Plus bei “Schule und Lernen”

Die Sachgruppe Schule und Lernen wachse mit 16 Prozent mehr als doppelt so schnell wie im Vorjahr. Dagegen verzeichnet das Kinder- und Jugendhörbuch nach einem Plus im Vorjahr von 13,1 Prozent ein Minus von 1,4 Prozent. „Das könnte ein Harry-Potter-Effekt sein“, sagte Marc Sieper von dem Arbeitskreis Hörbücher des Branchenverbands. In einem Jahr mit einem Harry-Potter-Hörbuch merke man das deutlich an den Zahlen, in einem Jahr ohne eine Audio-Version eines solchen Bestsellers aus der Feder der britischen Schriftstellerin Joanne K. Rowling aber auch.
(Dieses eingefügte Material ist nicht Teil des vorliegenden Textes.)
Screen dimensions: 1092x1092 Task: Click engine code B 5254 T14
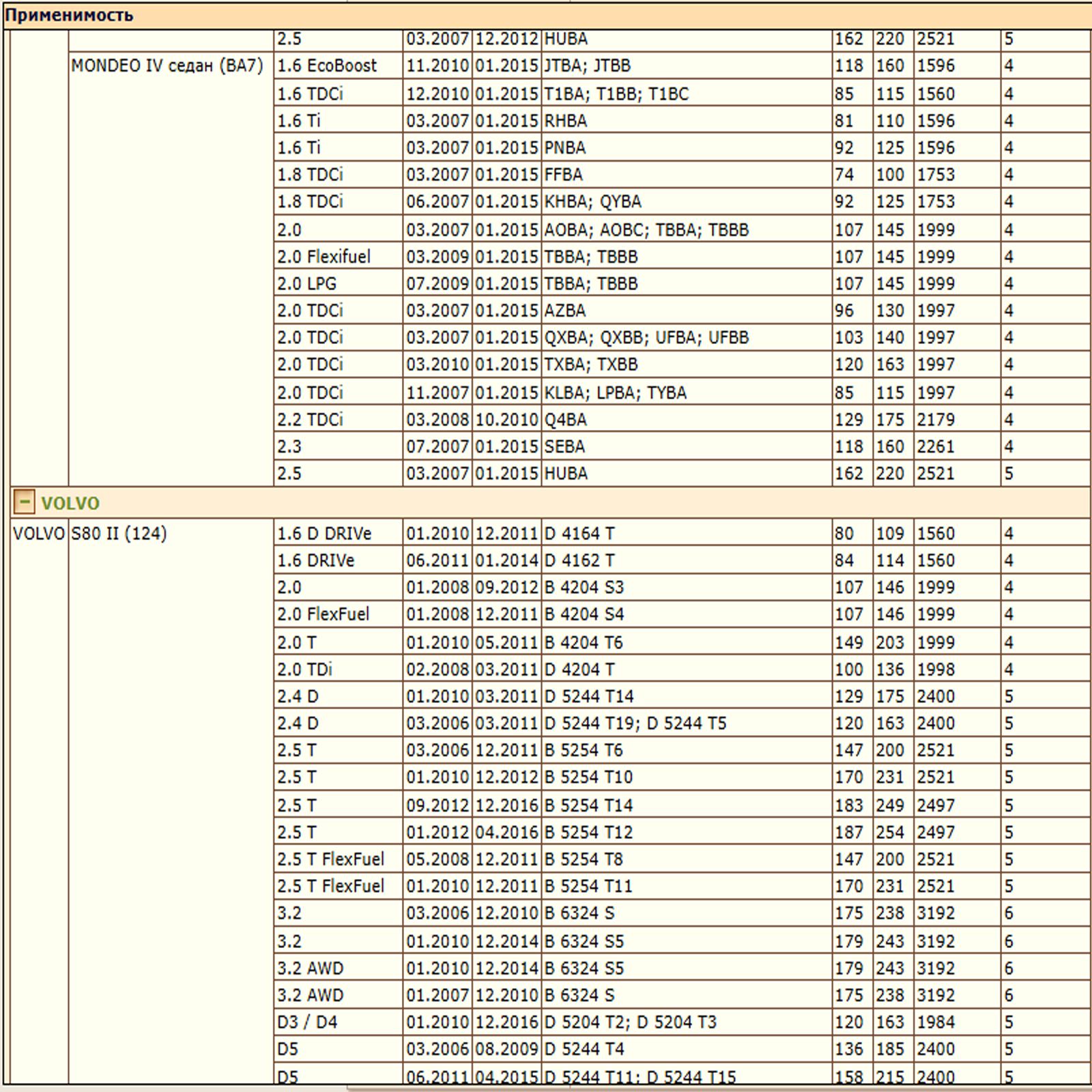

Etwa 13.000 Titel zum Hören haben rund 500 Verlage dem Börsenverein zufolge derzeit im Angebot. Das Medium für die Ohren spreche einer Umfrage zufolge vor allem „eine junge multimedial erfahrene Zielgruppe an“. Der Imagewechsel vom Nischenprodukt für Sehbehinderte und Kinder zum Medium für alle sei vollzogen. Hauptabnehmer ist laut Sieper nach wie vor der traditionelle Buchhandel. Knapp 65 Prozent der Titel gingen dort über die Theken. Etwa ein Viertel der Verlage vertreibe die Literatur zum Hören aber auch über die wachsenden Download-Portale im Internet.

Angebote im Netz

Nach dem Pionier soforthoren.de mit fast 100 Verlagen folgten audible.de und ohrbuch.net als Hörbuch-Portale. Auf der Buchmesse starteten der Focus Magazin Verlag und der Hörbuchverlag am Mittwoch das Portal claudio.de (700 Titel). An diesem Donnerstag soll hoerbie.de für Kinder mit 400 Angeboten folgen. Außerdem finden sich im Netz diadopo.de und als Spezialist für Sachbücher hoerkiosk.de. Der Internet-Medienhändler libri.de will bis März 2006 mehr als 1000 MP3-Bücher anbieten.

Mit der wachsenden Nutzung der Download-Portale steige allerdings auch die illegale Nutzung von Hörbüchern, berichtet Barbara Dietz vom Arbeitskreis Piraterie. Über die Höhe der Schäden gebe es jedoch noch nicht einmal Schätzungen. Hörbuch-Spezialistin Claudia Gehre meint, die Zuwächse beim Umsatz pendelten sich in den nächsten Jahren bei 10 bis 20 Prozent ein. Weltleitmarkt für die Literatur zum Hören sind die USA, wo der Anteil allerdings trotz eines völlig anderen Nutzerverhaltens nicht über zehn Prozent hinausgekommen ist. In Europa hat Großbritannien dank der BBC die Nase vorn. Ost-Europa hingegen gilt noch als Entwicklungsland. In manchen südeuropäischen Ländern gebe es noch nicht einmal ein Wort für Hörbuch, sagt Gehre.